Each `arun()` returns a **`CrawlResult`** containing:

- `url`: Final URL (if redirected).
- `html`: Original HTML.
- `cleaned_html`: Sanitized HTML.
- `markdown_v2` (or future `markdown`): Markdown outputs (raw, fit, etc.).
- `extracted_content`: If an extraction strategy was used (JSON for CSS/LLM strategies).
- `screenshot`, `pdf`: If screenshots/PDF requested.
- `media`, `links`: Information about discovered images/links.
- `success`, `error_message`: Status info.

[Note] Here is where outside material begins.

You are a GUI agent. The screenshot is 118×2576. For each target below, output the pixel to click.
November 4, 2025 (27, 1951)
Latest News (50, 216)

For details, see [CrawlResult doc](./crawl-result.md).

---

## 6. Quick Example

Below is an example hooking it all together:

```python
import asyncio
from crawl4ai import AsyncWebCrawler, BrowserConfig, CrawlerRunConfig, CacheMode
from crawl4ai.extraction_strategy import JsonCssExtractionStrategy
import json

async def main():
    # 1. Browser config
    browser_cfg = BrowserConfig(
        browser_type="firefox",
        headless=False,
        verbose=True
    )

    # 2. Run config
    schema = {
        "name": "Articles",
        "baseSelector": "article.post",
        "fields": [
            {"name": "title", "selector": "h2", "type": "text"},
            {"name": "url", "selector": "a", "type": "attribute", "attribute": "href"}
        ]
    }

    run_cfg = CrawlerRunConfig(
        cache_mode=CacheMode.BYPASS,
        extraction_strategy=JsonCssExtractionStrategy(schema),
        word_count_threshold=15,
        remove_overlay_elements=True,
        wait_for="css:.post"  # Wait for posts to appear
    )

    async with AsyncWebCrawler(config=browser_cfg) as crawler:
        result = await crawler.arun(
            url="https://example.com/blog",
            config=run_cfg
        )

        if result.success:
            print("Cleaned HTML length:", len(result.cleaned_html))
            if result.extracted_content:
                articles = json.loads(result.extracted_content)
                print("Extracted articles:", articles[:2])
        else:
            print("Error:", result.error_message)

asyncio.run(main())
```

**Explanation**:
- We define a **`BrowserConfig`** with Firefox, no headless, and `verbose=True`.
- We define a **`CrawlerRunConfig`** that **bypasses cache**, uses a **CSS** extraction schema, has a `word_count_threshold=15`, etc.
- We pass them to `AsyncWebCrawler(config=...)` and `arun(url=..., config=...)`.

---

## 7. Best Practices & Migration Notes

1. **Use** `BrowserConfig` for **global** settings about the browser’s environment.
2. **Use** `CrawlerRunConfig` for **per-crawl** logic (caching, content filtering, extraction strategies, wait conditions).
3. **Avoid** legacy parameters like `css_selector` or `word_count_threshold` directly in `arun()`. Instead:

   ```python
   run_cfg = CrawlerRunConfig(css_selector=".main-content", word_count_threshold=20)
   result = await crawler.arun(url="...", config=run_cfg)
   ```

4. **Context Manager** usage is simplest unless you want a persistent crawler across many calls.

---

## 8. Summary

**AsyncWebCrawler** is your entry point to asynchronous crawling:

- **Constructor** accepts **`BrowserConfig`** (or defaults).
- **`arun(url, config=CrawlerRunConfig)`** is the main method for single-page crawls.
- **`arun_many(urls, config=CrawlerRunConfig)`** handles concurrency across multiple URLs.
- For advanced lifecycle control, use `start()` and `close()` explicitly.

**Migration**:
- If you used `AsyncWebCrawler(browser_type="chromium", css_selector="...")`, move browser settings to `BrowserConfig(...)` and content/crawl logic to `CrawlerRunConfig(...)`.

This modular approach ensures your code is **clean**, **scalable**, and **easy to maintain**. For any advanced or rarely used parameters, see the [BrowserConfig docs](../api/parameters.md).